Selon une étude publiée dans The Lancet, 650 000 morts en Irak.

Polémique sur le nombre de victimes irakiennes de la guerre

L’Humanité

13 octobre 2006

Une étude de scientifiques américains qui fait état de 650 000 morts provoque une tornade à moins d’un mois des élections aux États-Unis.

« Quand nous sommes arrivés ce matin, nous avons trouvé les corps. » Coup dur pour ce responsable d’Al-Chabiya, une télévision satellitaire privée qui devait émettre ses premiers programmes à la fin du ramadan. Hier matin, neuf de ses collègues ont été tués lors d’une attaque d’un groupe armé au siège de la chaîne dans un quartier du sud-est de Bagdad. Parmi eux, le principal présentateur et le directeur général, un chiite, chef d’un parti laïque peu connu. Dans la même - matinée, sur une place du centre de la capitale irakienne, une double explosion a tué cinq personnes. Dans les vingt-quatre heures qui ont précédé, quarante corps ont par ailleurs été retrouvés dans divers quartiers de Bagdad, portant souvent la trace de tortures.

Une horreur banale et quotidienne difficile à chiffrer. C’est ce qu’a tenté à grands fracas le journal médical britannique The Lancet, selon qui 650 000 Irakiens ont été tués depuis le début de l’invasion américaine en avril 2003, dont 601 000 violemment pour la plus grande partie à la suite de blessure par balle. Une estimation qui dépasse largement toutes celles fournies jusqu’à présent. Le ministère irakien de la Santé estime par exemple à 128 000 le nombre de victimes irakiennes de la guerre.

À moins d’un mois des élections de mi-mandat, et alors que les Américains placent la guerre en Irak comme leur préoccupation numéro un, ces révélations ont déclenché une véritable tempête politique aux États-Unis. George W. Bush a immédiatement réagi pour démentir l’information. « Je ne considère pas ce rapport comme crédible, le général Casey (commandant des forces multinationales en Irak - NDLR) et les responsables irakiens non plus », a-t-il déclaré lors d’une conférence de presse.
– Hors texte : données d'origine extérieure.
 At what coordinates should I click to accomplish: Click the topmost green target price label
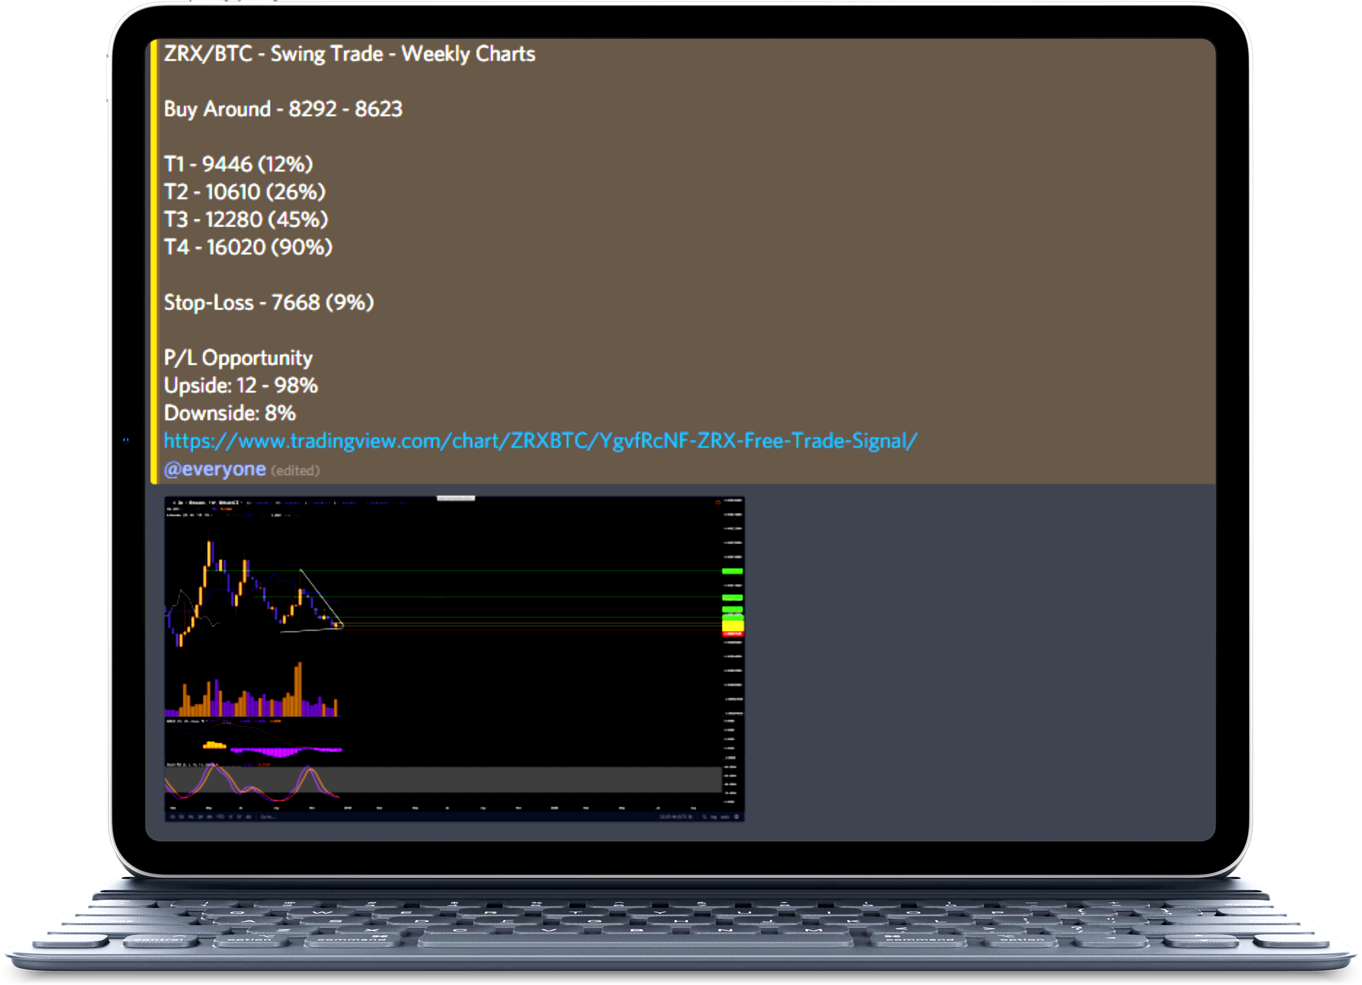click(x=733, y=571)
L’étude a été conduite par des médecins de l’université Johns-Hopkins et de l’école de médecine Al-Mustansiriya de Bagdad en collaboration avec le Massachusetts Institute of Technology (MIT) de Boston, suivant une méthode utilisée au Congo, au Kosovo et au Soudan. « Nous sommes, à 95 %, certains que nous avons la bonne estimation », a confirmé l’auteur de l’étude, le Dr Gilbert Burnhan, de l’université Johns-Hopkins à Baltimore, tout en précisant que l’enquête avait été menée en Irak par des professionnels de la santé auprès de 1 849 familles irakiennes de tout le pays, représentant au total 12 801 personnes et que 87 % des familles avaient pu fournir un certificat de décès.

Le taux de mortalité s’élève à 13,3 pour mille habitants par an depuis le début de la guerre, contre 5,5 pour mille auparavant. Une progression effrayante. Les auteurs rappellent dans leur étude que « le conflit irakien est l’un des plus meurtriers du XXIe siècle ».